Biogeochemical cycling and N dynamics of biological soil crusts in a semi-arid ecosystem

Abstract

Biological soil crusts are communities of fungi, lichens, cyanobacteria, and mosses that colonize soil surfaces in arid and semi-arid ecosystems. Biological soil crusts fix atmospheric N2 and are an important source of nitrogen [N] in many aridland ecosystems. Since N accretion in these ecosystems is low, I hypothesized that N inputs via fixation must nearly balance N losses. I measured NO loss from biological soil crusts with three levels of N fixation potential. The upper limit of annual NO loss from dark, cyanolichen and light, cyanobacterial crusts was 0.13 and 0.07 kg N/ha/yr respectively. Overall, it appears that annual inputs via N fixation greatly exceed estimates of annual N gas losses in dark crusts, whereas N gas loss nearly equals N inputs in light, cyanobacterial crusts. I also examined the effect of trampling disturbance and biological soil crust composition (dark, cyanolichen vs. light, cyanobacterial crust) on C and N fluxes in surface runoff. Trampling disturbance resulted in higher C and N losses as compared to scraped (crust removed but soil structure intact) and intact biological soil crusts. Biological soil crust composition also impacted C and N losses in runoff, where C and N export was higher in light, cyanobacterial crusts relative to dark, cyanolichen crusts. I determined acetylene reduction (AR) to N fixation conversion ratios for the soil cyanobacterium Nostoc commune collected from three sites (New Mexico, Texas, and Inner Mongolia).
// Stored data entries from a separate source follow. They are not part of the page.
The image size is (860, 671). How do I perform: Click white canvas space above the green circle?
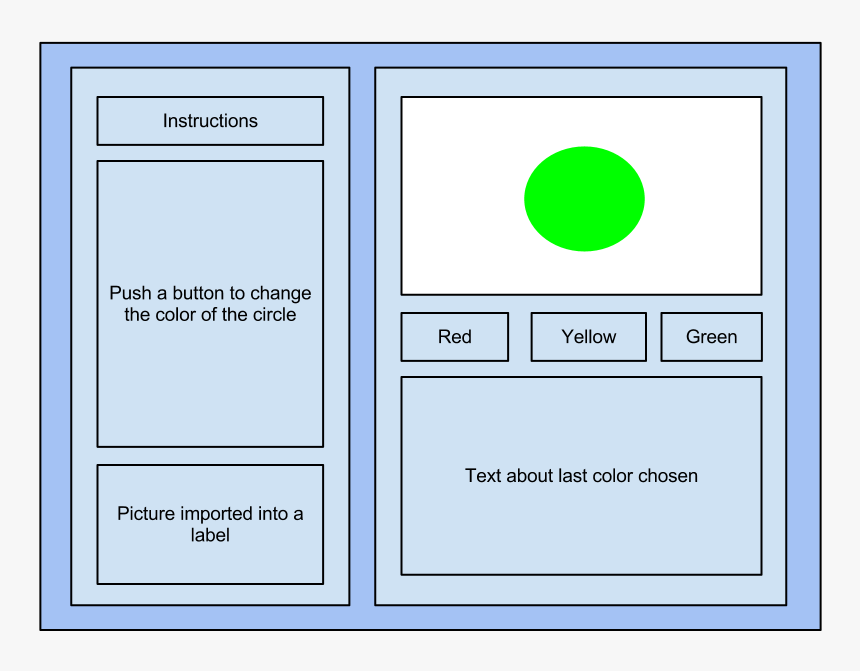(584, 121)
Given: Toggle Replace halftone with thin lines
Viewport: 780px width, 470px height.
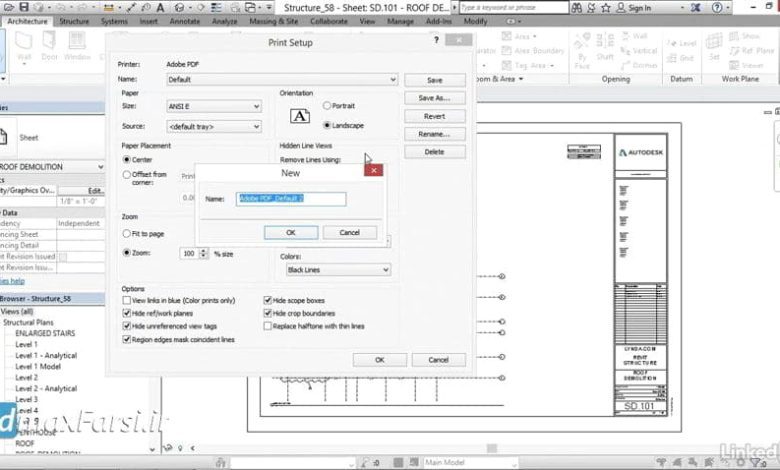Looking at the screenshot, I should [267, 326].
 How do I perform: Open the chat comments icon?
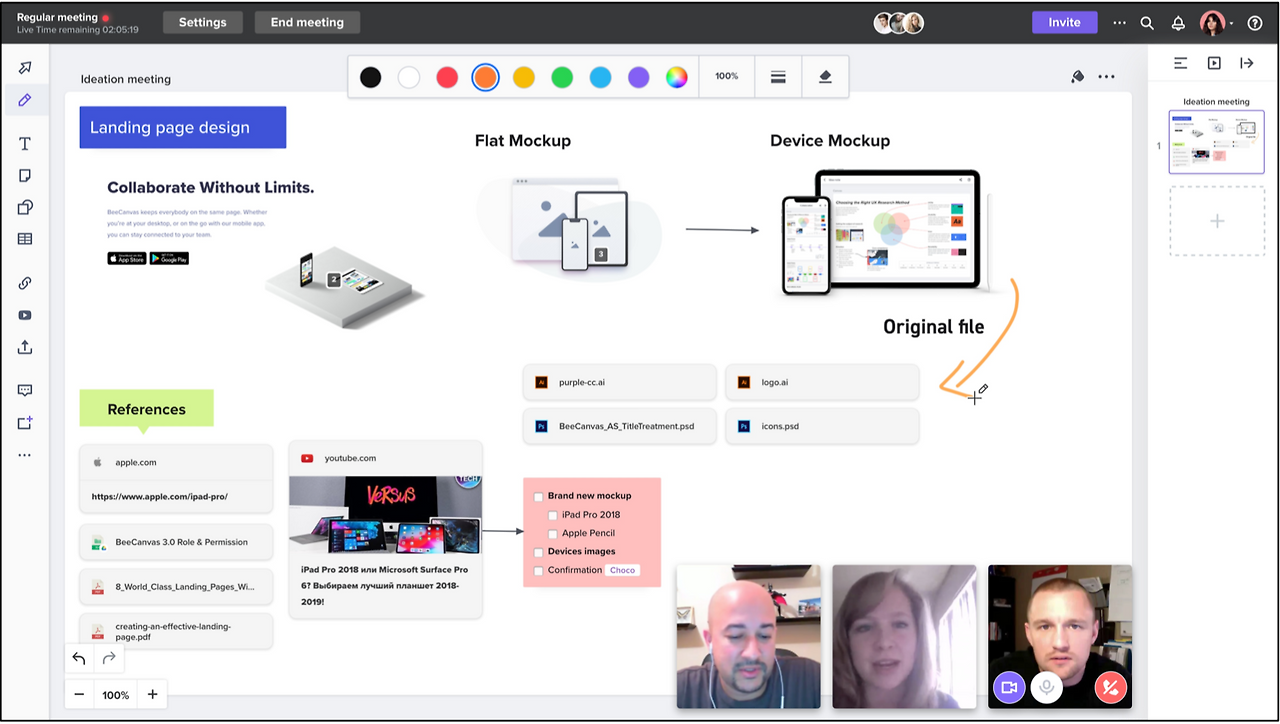25,390
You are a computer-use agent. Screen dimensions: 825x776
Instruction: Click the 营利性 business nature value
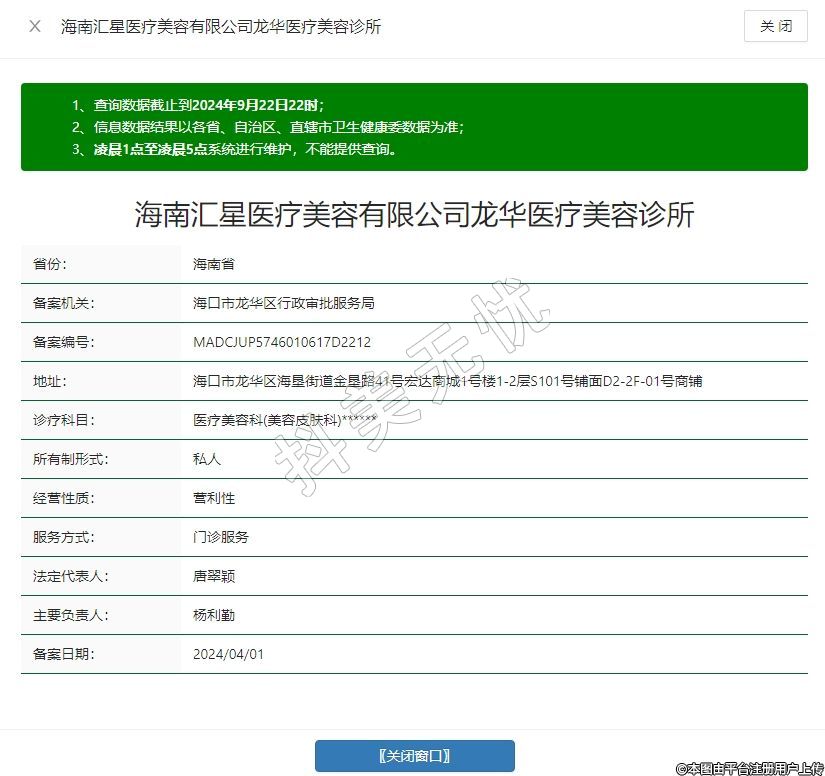(x=213, y=498)
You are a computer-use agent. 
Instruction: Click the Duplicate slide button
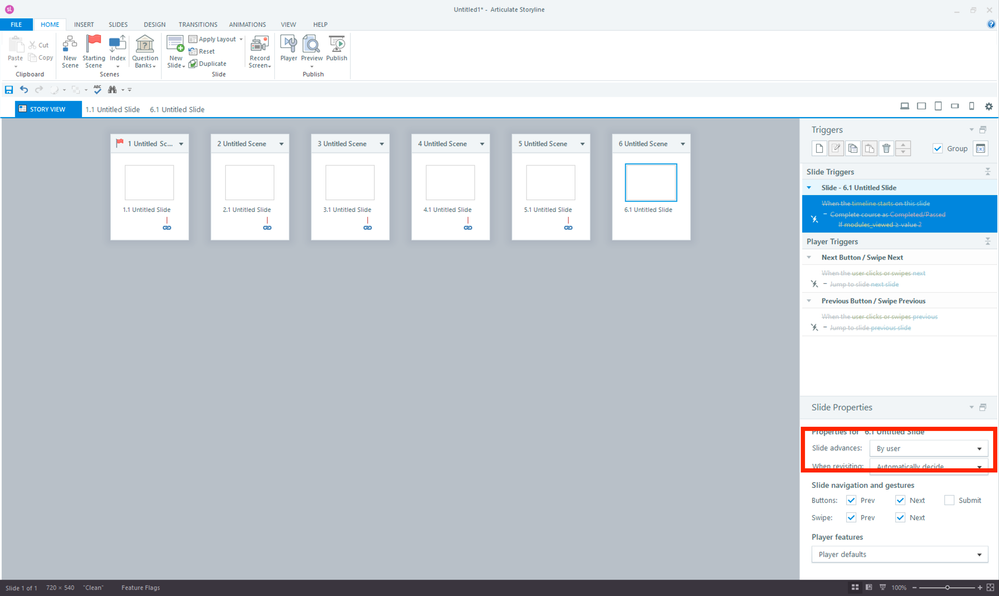coord(211,63)
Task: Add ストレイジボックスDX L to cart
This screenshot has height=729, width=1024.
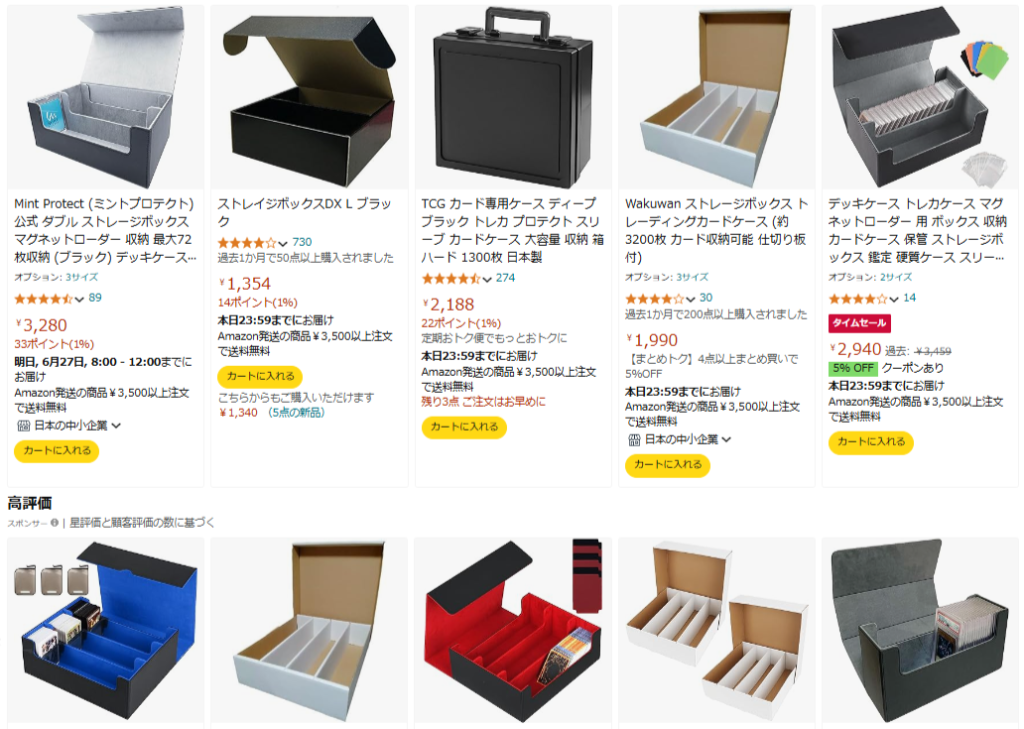Action: tap(260, 376)
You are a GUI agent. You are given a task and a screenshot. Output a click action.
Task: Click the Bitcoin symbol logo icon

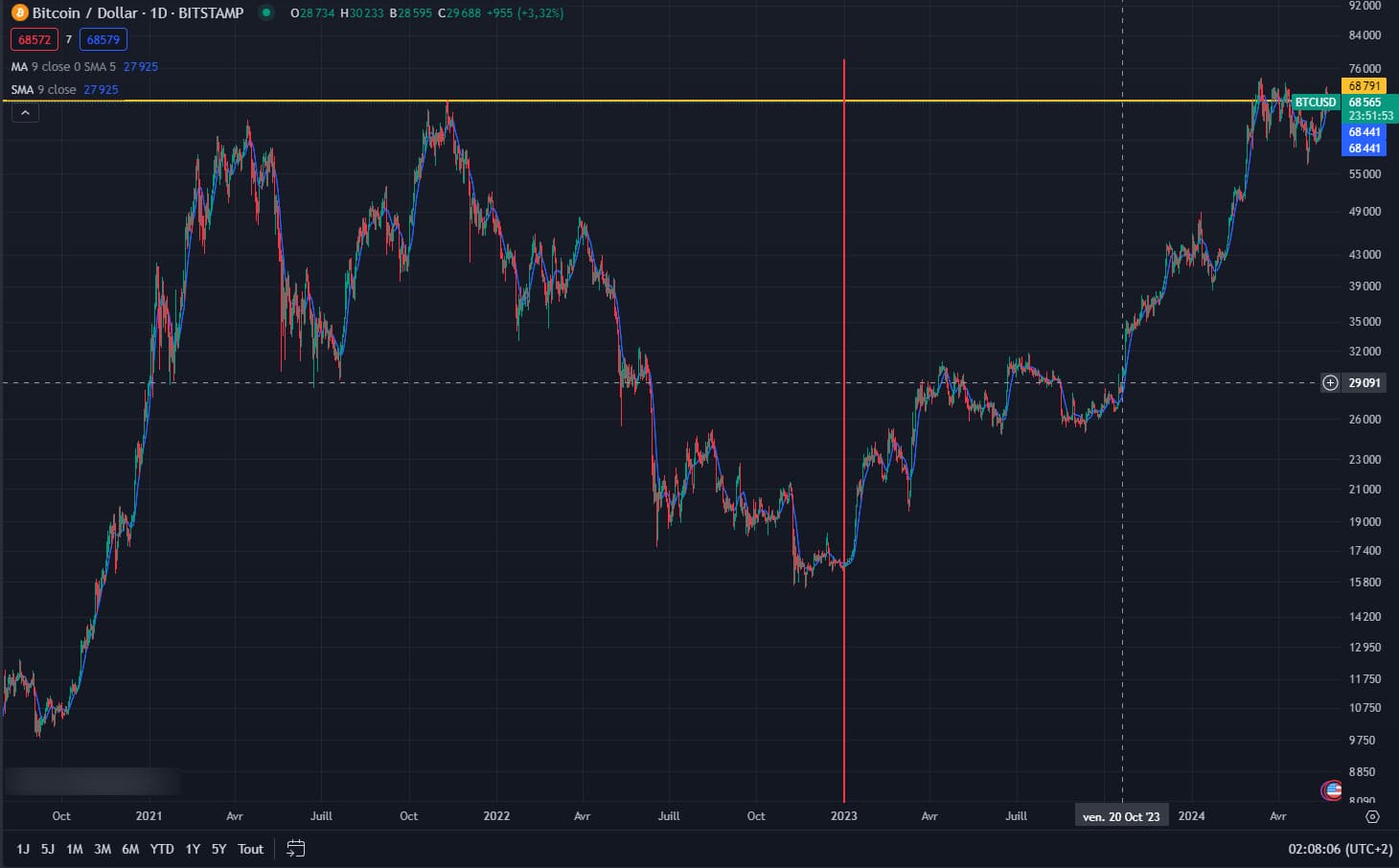tap(19, 13)
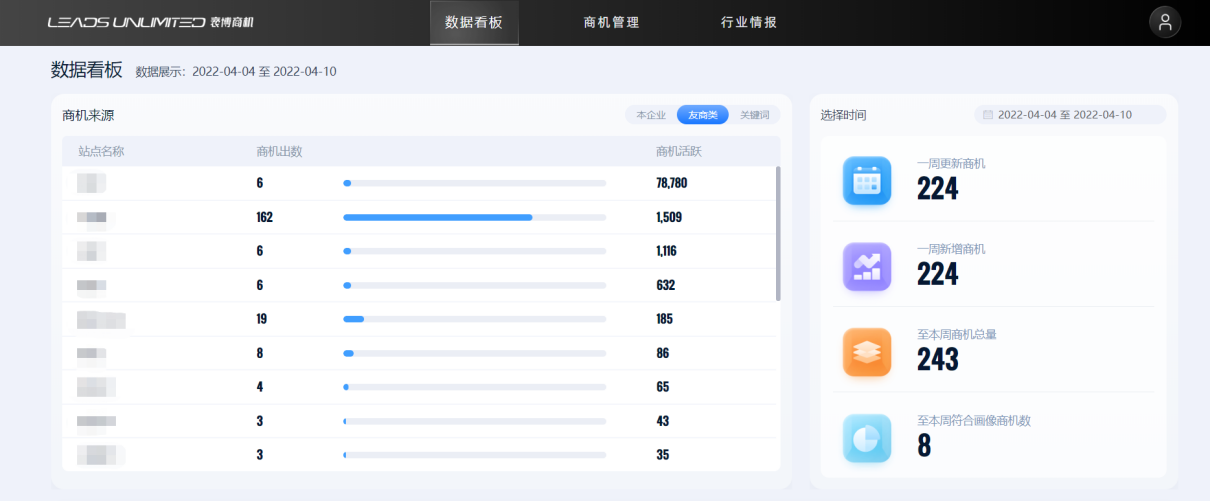Switch to the 行业情报 tab

(x=749, y=22)
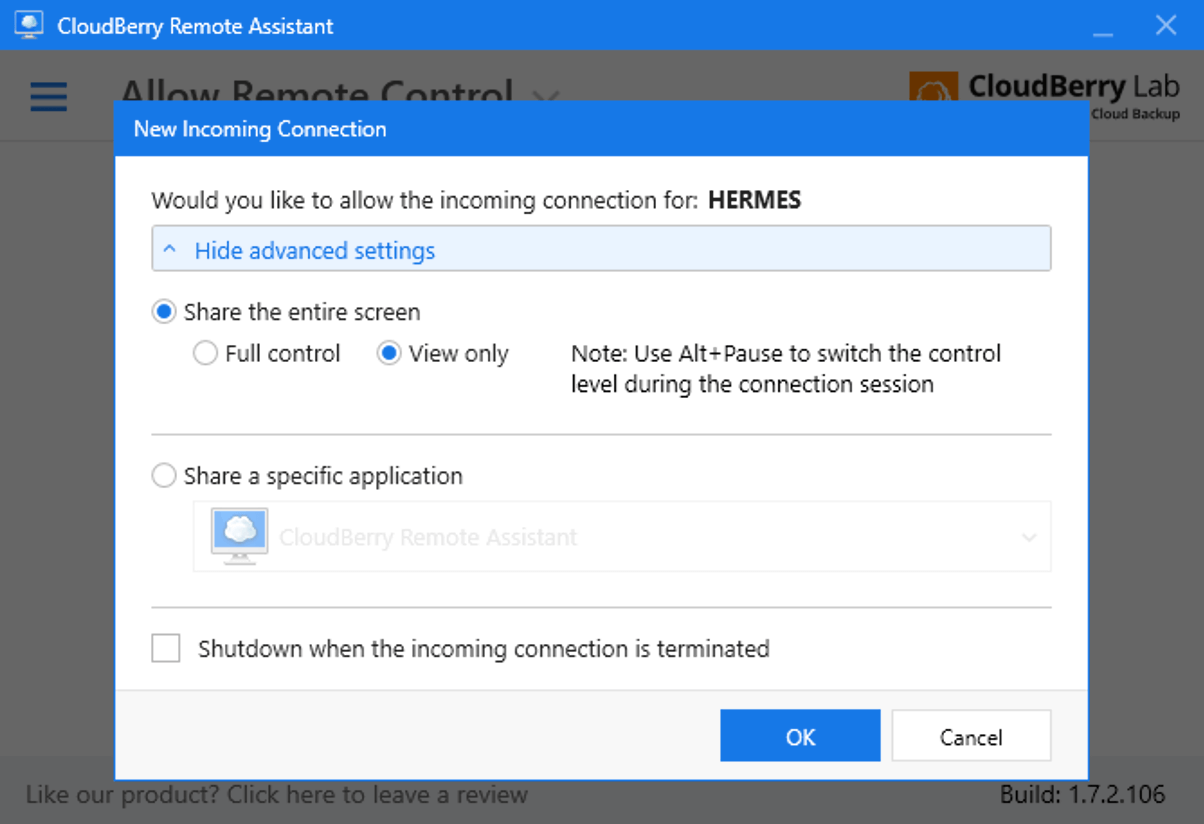Click the Build 1.7.2.106 version label
The image size is (1204, 824).
[x=1082, y=795]
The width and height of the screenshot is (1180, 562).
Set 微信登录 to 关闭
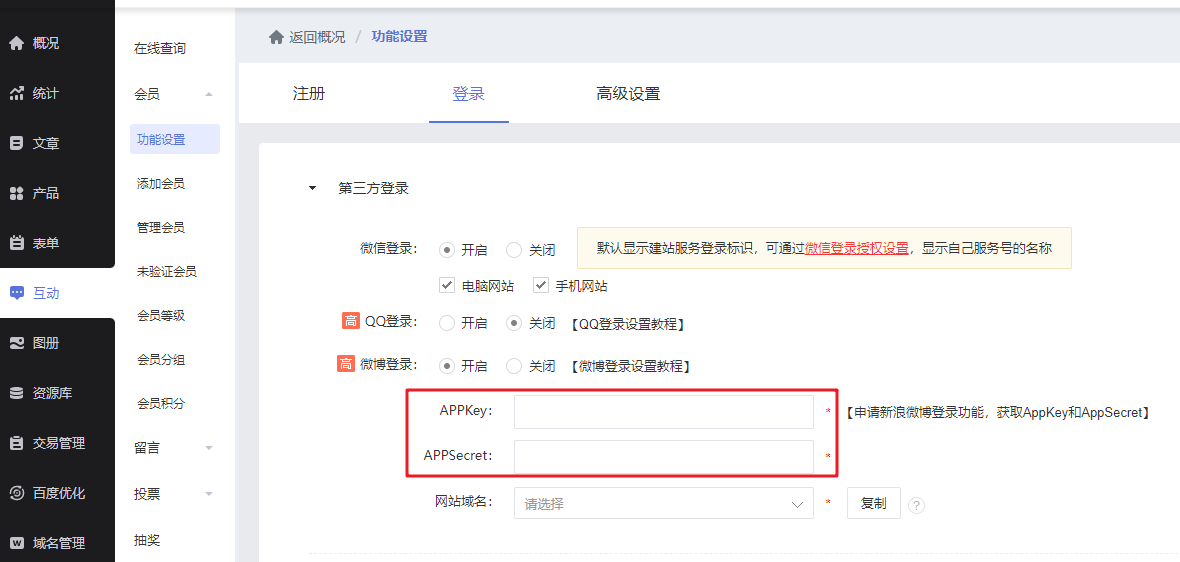514,250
Conversion ratios ranged from 4.3-6.2 for the New Mexico sites and 5.7-11.4 for the Texas site. 15N2 incorporation was not detectable in samples from the Inner Mongolia site. In the final chapter, I explored the impacts of sheep grazing on plant composition and soil nutrients in a nine-year grazing study. My results suggest that as grazing intensity increases, litter quantity decreases resulting in C limitation of soil microbial communities. Even though C limitation of microbes results in lower N immobilization and higher plant available N pools, there is also greater potential for N loss from these pools in leaching and gaseous loss pathways.